We stop for coffee near a remarkable place called The Fountain. It’s a collection of natural rocks in a river that have been individually carved with figures of people and animals, and was used for purification, maternity and initiation rituals as well as stargazing in the carved pools. But what’s really impressive is that when you look at the rocks through a camera they collectively form a skull, which is very hard to discern with the naked eye.
It’s even more obvious from the air apparently, although the rapids are now covered with a roof structure. A number of experts believe there is a connection between these engravings and the Nazca Lines in Peru almost two thousand miles away, which also need to be viewed from high above to make sense.

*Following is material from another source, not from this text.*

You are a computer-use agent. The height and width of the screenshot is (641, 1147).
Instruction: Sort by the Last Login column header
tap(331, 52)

Our afternoon requires a different perspective. After finishing in the archaeological park Milton takes us for lunch in a fantastic vegan restaurant in San Agustin called Tomate to prepare us for an afternoon of mountain biking around the local area. We had been prepared for a few steep hills but what we end up faced with is an almost impossible route combining vertiginous, rocky off-road descents along shifting, perilous paths and vertical inclines that require us to literally push the bike uphill for long periods. Milton of course, being almost half our age and twice as fit, pedals gleefully along while we puff, pant and dismount our way along.

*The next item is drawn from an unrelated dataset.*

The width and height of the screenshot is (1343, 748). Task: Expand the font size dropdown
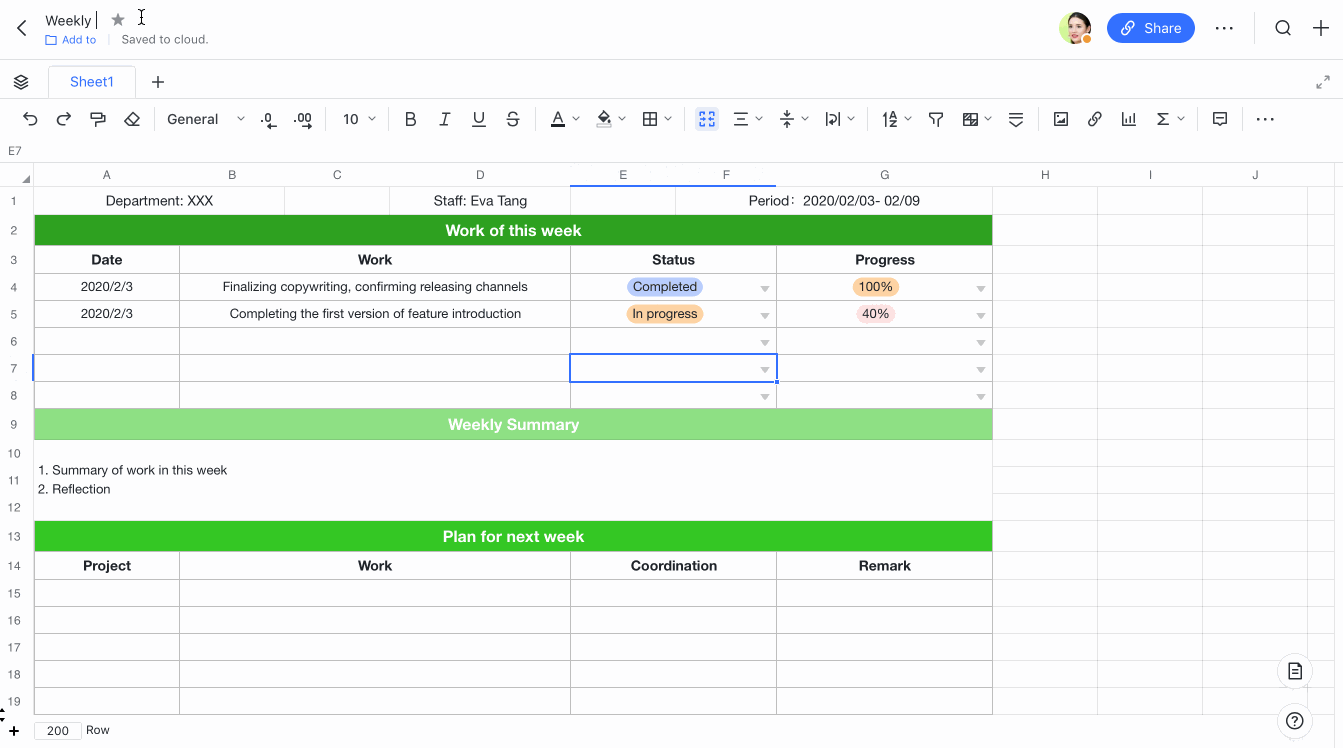tap(372, 119)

Behind us in a back-up vehicle follows Marlio, our driver from yesterday, and the bike-hire owner Carlos, no doubt wondering why on earth we’ve signed up for what turns out to be a pretty punishing afternoon. To be honest, we’re asking exactly the same thing but the views are stunning and the experience is rewarding, if ridiculously challenging.
After almost an hour of cycling we pass a little family sugar cane farm where we stop to watch the age-old production process of bubbling vats over vast wood fires, slowly reducing the panella down to fudge-like caramel which is then formed into blocks and packaged for sale. Milton tells us that Colombian cyclists - who are famously strong and world-class competitors - were for a while rumoured by their Tour De France opponents to eat bricks as they would be seen tucking into huge slabs of reduced sugar-cane for energy.

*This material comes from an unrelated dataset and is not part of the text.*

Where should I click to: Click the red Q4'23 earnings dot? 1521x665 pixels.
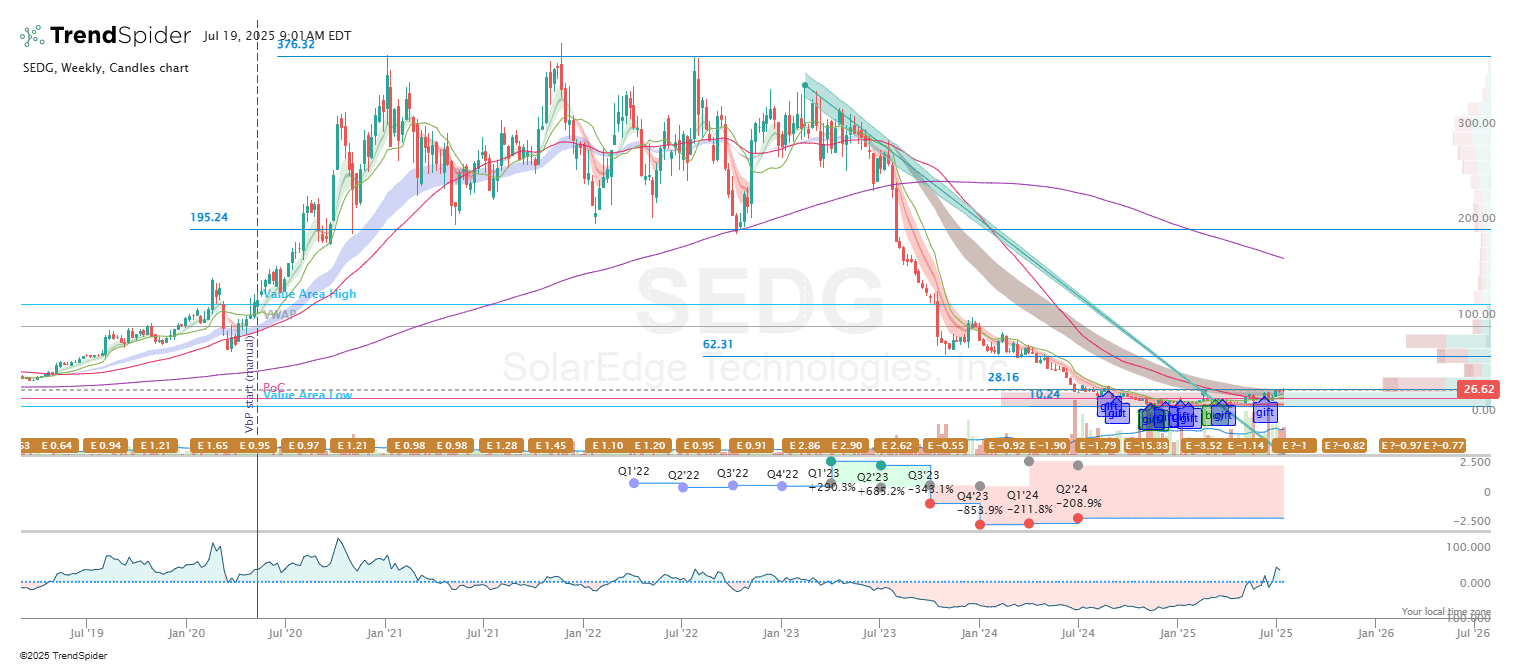coord(979,524)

We try some of the rich, sweet sugar and try and channel the professionals as we climb our way up to La Pelota, an archaeological site in the hills where further stone sculptures have been found, bearing some of the original colours they were painted with. Beyond that we slip and slide our way along treacherous inclines and dirt tracks, stopping for Milton to pick us mandarins from the local fruit trees.
Eventually we come to La Chaquira, a spectacular viewpoint above the Magdalena river, where it carves a huge canyon through the valley, and ancient faces were carved into the rocks. Ditching the bikes we climb down the hillside canyon to the lookout only to have to drag our weary limbs back up again. We’re faced by a huge hill, far too steep for us to cycle up, and watch Milton slowly disappear ahead of us, determined to conquer it on two wheels. When we eventually make it to the top he’s waiting for us, smiling, with ice creams from a little shop. We sink into seats in the shade and devour them as if our lives depend on them, which they probably do!!
It’s taken us four hours to complete the 17km circuit and Milton is running perilously late for an English lesson he’s giving so he powers on ahead to the centre of San Agustin while we gratefully coast downhill most of the way to reach the town, dismounting once more however for the final push back up a steep hill to get to Finca El Maco.
Thankfully tomorrow promises to be a more relaxing experience so we collapse into our tiki hut to recover for the night, awaiting whatever Milton has in store for us in the morning.